En y repensant, à l'Azurée, pas une seule fois Havrish ne m'a convié à manger avec lui. Bien au contraire, pour mon entrainement, je passais des jours sans manger ou bien je passais mes journées à chasser et à faire ma vie en forêt. J'étais donc bien loin de la petite maisonnée et du dîner fumant au coin de la cheminée en famille.

Je me sens alors gênée. Je n'ai pas ma place autour de cette table. Le tigre qui est mort de faim me trouve ridicule de me sentir mal à l'aise pour un tel détail. Malgré tout, mon cœur se serre. La dernière fois que j'avais eu le droit à un tel déjeuner remontait à tellement d'années. Aux années où j'étais tout ce que je déteste à présent. Une petite fille naïve, faible et pleurnicharde. Mes poings se serrèrent inconsciemment.

« Qu'attends-tu pour t'asseoir ? Le déluge ? » me taquine Barry.

Je fais les quelques pas qui me séparent de la table, tend par automatisme mon bras vers la chaise restante et m'assois. Je suis aussi raide qu'un piquet. Le malaise est si présent en moi que je sens mon pouls s'accélérer.

Je suis sortie de mes pensées par le raclement de gorge de Barry qui tend la main dans ma direction. Il attend mon assiette. Plutôt que de lui tendre, je fais comme si je n'avais rien entendu, me relève à moitié de ma chaise et me sers moi-même. Le félin lui salive d'avance en humant le parfum du gibier tout juste grillé accompagné de ses petits légumes.
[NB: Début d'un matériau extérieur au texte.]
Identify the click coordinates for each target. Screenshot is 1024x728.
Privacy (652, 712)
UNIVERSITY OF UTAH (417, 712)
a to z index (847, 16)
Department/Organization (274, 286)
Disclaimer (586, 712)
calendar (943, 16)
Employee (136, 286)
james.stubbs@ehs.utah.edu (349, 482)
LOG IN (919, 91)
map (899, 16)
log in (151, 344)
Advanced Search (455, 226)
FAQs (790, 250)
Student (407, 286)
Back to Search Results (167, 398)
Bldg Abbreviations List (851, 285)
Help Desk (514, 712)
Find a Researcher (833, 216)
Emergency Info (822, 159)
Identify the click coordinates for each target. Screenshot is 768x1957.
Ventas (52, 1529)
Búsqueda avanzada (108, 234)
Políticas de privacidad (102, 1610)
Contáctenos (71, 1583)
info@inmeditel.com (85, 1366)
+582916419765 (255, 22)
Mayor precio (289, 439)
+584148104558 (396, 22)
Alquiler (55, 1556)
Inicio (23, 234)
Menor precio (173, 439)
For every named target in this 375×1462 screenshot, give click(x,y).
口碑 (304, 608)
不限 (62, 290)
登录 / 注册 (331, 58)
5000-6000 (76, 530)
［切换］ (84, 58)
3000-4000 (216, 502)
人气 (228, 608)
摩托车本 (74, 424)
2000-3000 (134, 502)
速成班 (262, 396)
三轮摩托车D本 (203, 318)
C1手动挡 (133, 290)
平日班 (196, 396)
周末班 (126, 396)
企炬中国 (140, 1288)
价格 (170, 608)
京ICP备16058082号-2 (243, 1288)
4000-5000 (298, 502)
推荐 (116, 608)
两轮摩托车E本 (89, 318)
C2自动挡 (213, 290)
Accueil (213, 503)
« Papa, cette après-midi je peux aller au lac avec Démon ? demande Lubbia avec entrain.

– Je suis d'accord, mais encore faut-il que la principale intéressée le soit aussi », lui sourit-il.

La petite se retourne vivement vers moi un sourire étincelant sur le visage.

« Tu viens, hein Démon ? »

Son intonation me laisse plutôt penser qu'il s'agit d'une affirmation plutôt que d'une question. L'idée d'aller nager semble ravir le félin. Les tigres adorent jouer dans l'eau. En ce que me concerne, l'idée m'enchante moins. L'eau et moi nous avons un certain passif. Je saisie cependant cette opportunité pour aller laver ma combinaison et mes habits.

« Envie de prendre un bain, le sac-à-puce ? » demandé-je alors tout bas à Lenzo.

– Tu me demandes la permission pour sortir maintenant ? rétorque ce dernier sans se démonter.

– Avec plaisir », réponds-je à Lubbia en ignorant la réponse du louveteau.

L'enfant explose de joie, célébrant sa victoire.

« Mais avant ça, il va falloir finir tes légumes jeune fille », lui rappelle immédiatement Barry.

Une moue boudeuse passe sur le visage de l'enfant avant de bien vite disparaître, trop heureuse d'aller au lac. Cette conversation a au moins le mérite de faire disparaître en partie mon malaise. Lenzo et Barry discutent de tout et de rien, pendant que je mange en silence dans mon coin. Jusque-là, mon infiltration au sein du village ne se passe pas trop mal. Je n'ai pas besoin de jouer trop la comédie ce qui est plutôt agréable.

Une fois le félin et moi-même rassasiés, je m'apprête à aller laver mon assiette quand je suis stoppée dans mon élan par Barry.

« Tu ne manges pas tes haricots ?

– Non », dis-je froidement.

Cette fausse attitude paternaliste me débecte. Je vide le reste de mon assiette au fond de la poubelle et les abandonne pour rejoindre ma chambre. Peu de temps après, j'entends les petits pas précipités de Lubbia dans les escaliers. La porte s'ouvre ensuite à la volée.